Rates of convergence of estimates, Kolmogorov’s entropy and the dimensionality reduction principle in regression. (English) Zbl 0909.62063
Let $$(X_1,Y_1),\dots, (X_n,Y_n)$$ be a random sample of $$n$$ independent pairs, copies of $$(X,Y)$$. The random vector $$X$$ is distributed in $$I=[0,1]^d$$. Conditionally on $$X_1= x_1,\dots, X_n=x_n$$, the r.v. $$Y_1,\dots, Y_n$$ are independent, each having density $$f(y\mid x_i, \theta(x_i))$$, $$i=1,\dots, n$$, of known form. The unknown function $$\theta$$ is an element of $$\Theta_{q,d}$$, the space of $$q$$-smooth real-valued functions in $$I$$. Like in Y. G. Yatracos [Ann. Stat. 17, No. 4, 1597-1607 (1989; Zbl 0694.62018)] a statistical interpretation of $$\theta$$ is not specified, whether for example it is either a mean or a median.

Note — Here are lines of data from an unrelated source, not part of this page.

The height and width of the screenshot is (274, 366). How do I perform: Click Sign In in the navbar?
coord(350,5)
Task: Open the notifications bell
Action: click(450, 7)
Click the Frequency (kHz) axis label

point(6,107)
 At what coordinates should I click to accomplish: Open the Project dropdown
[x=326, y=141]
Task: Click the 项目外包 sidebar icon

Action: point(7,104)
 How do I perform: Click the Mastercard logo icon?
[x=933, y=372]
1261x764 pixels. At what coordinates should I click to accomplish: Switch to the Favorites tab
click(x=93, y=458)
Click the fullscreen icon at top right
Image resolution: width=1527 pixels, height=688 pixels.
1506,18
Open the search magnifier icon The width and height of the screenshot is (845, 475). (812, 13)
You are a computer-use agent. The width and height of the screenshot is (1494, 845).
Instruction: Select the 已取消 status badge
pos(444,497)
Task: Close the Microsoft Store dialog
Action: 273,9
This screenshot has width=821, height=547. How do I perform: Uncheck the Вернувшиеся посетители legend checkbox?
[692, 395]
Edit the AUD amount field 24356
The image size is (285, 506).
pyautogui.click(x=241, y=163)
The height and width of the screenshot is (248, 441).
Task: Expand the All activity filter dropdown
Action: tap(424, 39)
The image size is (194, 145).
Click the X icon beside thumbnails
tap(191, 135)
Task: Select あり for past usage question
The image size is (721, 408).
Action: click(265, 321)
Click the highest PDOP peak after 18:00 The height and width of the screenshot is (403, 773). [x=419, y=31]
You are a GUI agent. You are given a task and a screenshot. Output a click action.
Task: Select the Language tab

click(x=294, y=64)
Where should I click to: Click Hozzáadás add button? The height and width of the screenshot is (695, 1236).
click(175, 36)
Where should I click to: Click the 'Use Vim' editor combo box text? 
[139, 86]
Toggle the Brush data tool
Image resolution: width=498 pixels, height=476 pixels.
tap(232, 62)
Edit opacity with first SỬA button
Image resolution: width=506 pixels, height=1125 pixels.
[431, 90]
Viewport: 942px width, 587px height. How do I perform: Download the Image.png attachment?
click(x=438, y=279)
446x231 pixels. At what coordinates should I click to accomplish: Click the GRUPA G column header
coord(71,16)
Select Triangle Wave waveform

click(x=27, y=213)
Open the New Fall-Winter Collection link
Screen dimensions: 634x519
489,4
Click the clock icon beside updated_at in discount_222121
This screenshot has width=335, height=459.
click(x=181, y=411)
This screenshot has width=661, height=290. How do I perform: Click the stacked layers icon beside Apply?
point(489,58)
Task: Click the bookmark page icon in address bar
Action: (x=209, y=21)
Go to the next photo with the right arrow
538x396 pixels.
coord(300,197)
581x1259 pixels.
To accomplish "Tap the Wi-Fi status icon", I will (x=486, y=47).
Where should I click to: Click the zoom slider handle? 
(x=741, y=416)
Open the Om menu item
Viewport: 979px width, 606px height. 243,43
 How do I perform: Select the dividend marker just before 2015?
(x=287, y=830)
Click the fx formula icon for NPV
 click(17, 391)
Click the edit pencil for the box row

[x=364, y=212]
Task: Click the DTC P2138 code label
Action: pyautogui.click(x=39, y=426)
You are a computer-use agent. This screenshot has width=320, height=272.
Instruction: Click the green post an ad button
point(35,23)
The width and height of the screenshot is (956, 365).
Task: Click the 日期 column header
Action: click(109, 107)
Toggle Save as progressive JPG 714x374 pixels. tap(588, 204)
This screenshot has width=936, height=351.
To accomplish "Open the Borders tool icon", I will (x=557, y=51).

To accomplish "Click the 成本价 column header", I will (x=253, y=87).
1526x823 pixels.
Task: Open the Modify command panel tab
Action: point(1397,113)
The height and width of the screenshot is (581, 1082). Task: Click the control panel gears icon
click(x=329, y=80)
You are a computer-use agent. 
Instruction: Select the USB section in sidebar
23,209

In the present paper $$L_1$$-optimal estimates $$\widetilde{\theta}_n$$ of $$\theta$$ are constructed for the models of two following types, in the presence or without interactions:
I. The additive supermodel, $\theta(x)= \sum_{j=1}^K \theta_{1j}(b_j^Tx)+ \sum_{j=1}^L \psi_j(x_{m_1},\dots, x_{m_{r_j}});$ II. The multiplicative supermodel, $\theta(x)= \prod_{j=1}^K \theta_{1j} (b_j^Tx)\cdot \prod_{j=1}^L \psi_j(x_{m_1},\dots, x_{m_{r_j}}).$ Here $$b_j$$ are the unit vectors in $$\mathbb{R}^d$$. The parameter $$r=\max_{1\leq j\leq L}r_j$$ is called the dimension of the model. For the supermodels without interactions the dimension is $$r=1$$.
Y. G. Yatracos [Ann. Stat. 13, 768-774 (1985; Zbl 0576.62057)] constructed $$L_1$$-estimates of a probability measure under the assumption of i.i.d. observations and related the $$L_1$$-rate of convergence of the estimates to Kolmogorov’s entropy of the parameter space. G. G. Roussas and Y. G. Yatracos [D. Pollard et al. (eds.), Festschrift for Lucien Le Cam: Research Papers in Probability and Statistics, 337-344 (1997; Zbl 0892.62023)] provided $$L_1$$-estimates of a probability measure on the basis of observations from a $$\varphi$$-mixing sequence of r.v. All these methods as well as the method of the present paper are close relatives to U. Grenander’s method of sieves [“Abstract inference.” (1981; Zbl 0505.62069)].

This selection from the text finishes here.